Evening view of the state capitol from Bascom Hill
Jeff Miller/University of Wisconsin-Madison


Marilyn J. Essex, Ph.D.

Professor and Vice Chair for Faculty Development
Department of Psychiatry
School of Medicine and Public Health
University of Wisconsin-Madison

Dr. Marilyn Essex earned her M.S. and Ph.D. in Medical Sociology at the University of Maryland and completed a postdoctoral fellowship in Mental Health Research at the University of Wisconsin-Madison in a joint program of the Departments of Sociology and Psychiatry. After serving on the faculty of the Department of Sociology at Lawrence University, she joined the University of Wisconsin's Department of Psychiatry in 1984 as a research scientist and subsequently joined the faculty in 2004. Throughout her career, the broad focus of Dr. Essex's work has been the processes linking life stress with health and functioning across the lifespan. Since its inception in 1989, she has been Co-Director of the Wisconsin Study of Families and Work, an ongoing longitudinal research program following a community sample originally recruited during the prenatal period for a study of maternity leave and health.
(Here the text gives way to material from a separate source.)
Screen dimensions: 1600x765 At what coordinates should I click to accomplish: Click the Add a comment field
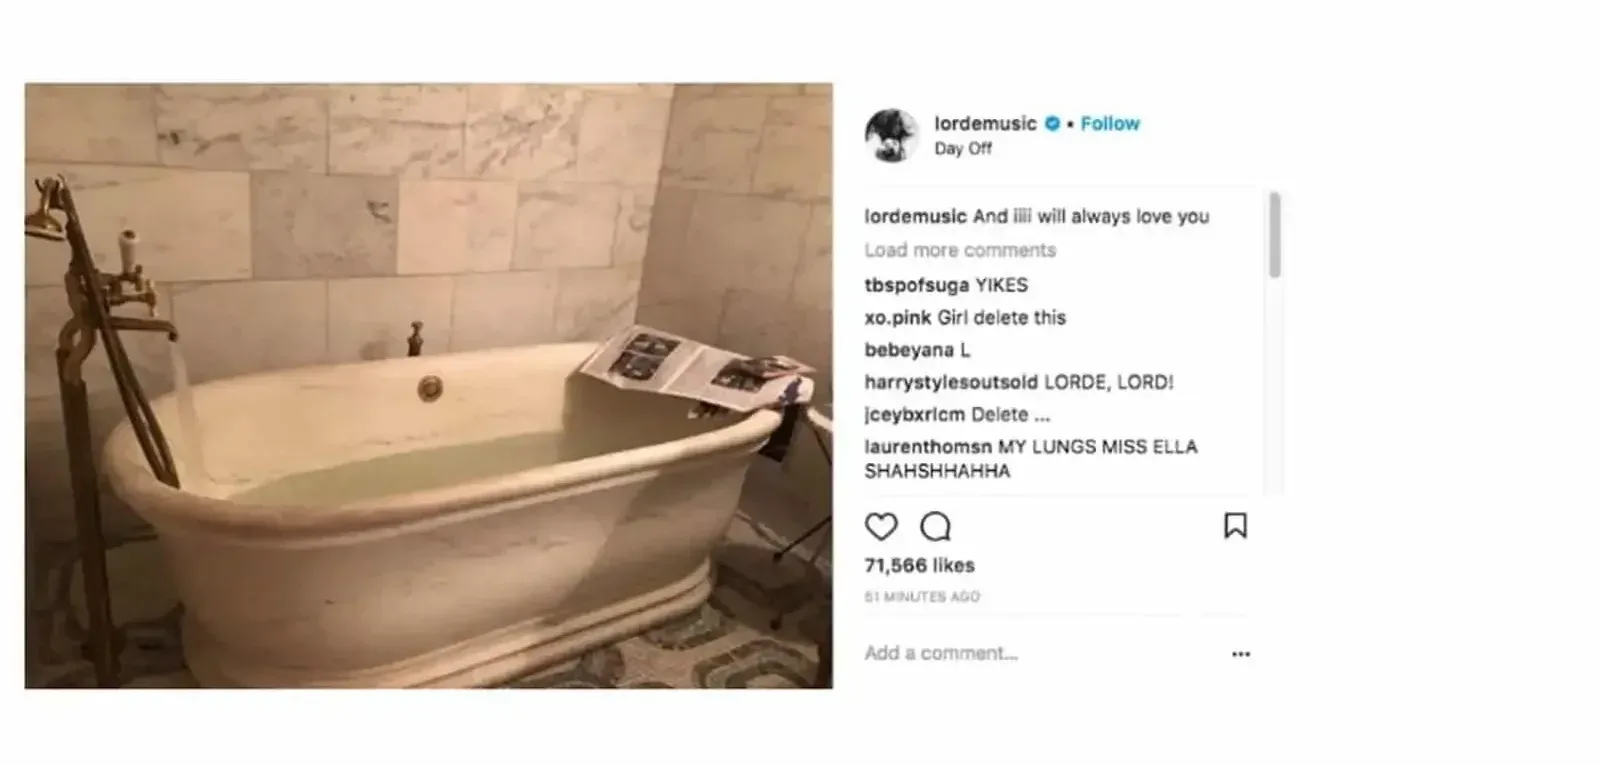[1040, 653]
As Principal Investigator, she has received numerous grants for interdisciplinary research to identify and examine the joint influences over time of social, psychological, and biological risk factors for the development of child and adolescent mental health problems (e.g., R01-MH044340, 1994-2003). This work was a major component of the NIMH-funded Wisconsin Center for Affective Science (P50-MH052354, 1993-2003; P50-MH069315, 2004-2008) and continues as a major component of that Center's successor, a Conte Center for Interdisciplinary Research on Brain, Behavior & Mental Health (P50-MH084051, 2008-2013). From 1996 to 2004, Dr. Essex served as a Scientific Core Member of the MacArthur Foundation Research Network on Psychopathology and Development. She also has consulted on a number of large-scale studies of child development; is a regular peer-reviewer of grant applications, including having served on an NIH study section; is a frequent reviewer for a number of scientific journals; and serves on the editorial board of Psychoneuroendocrinology.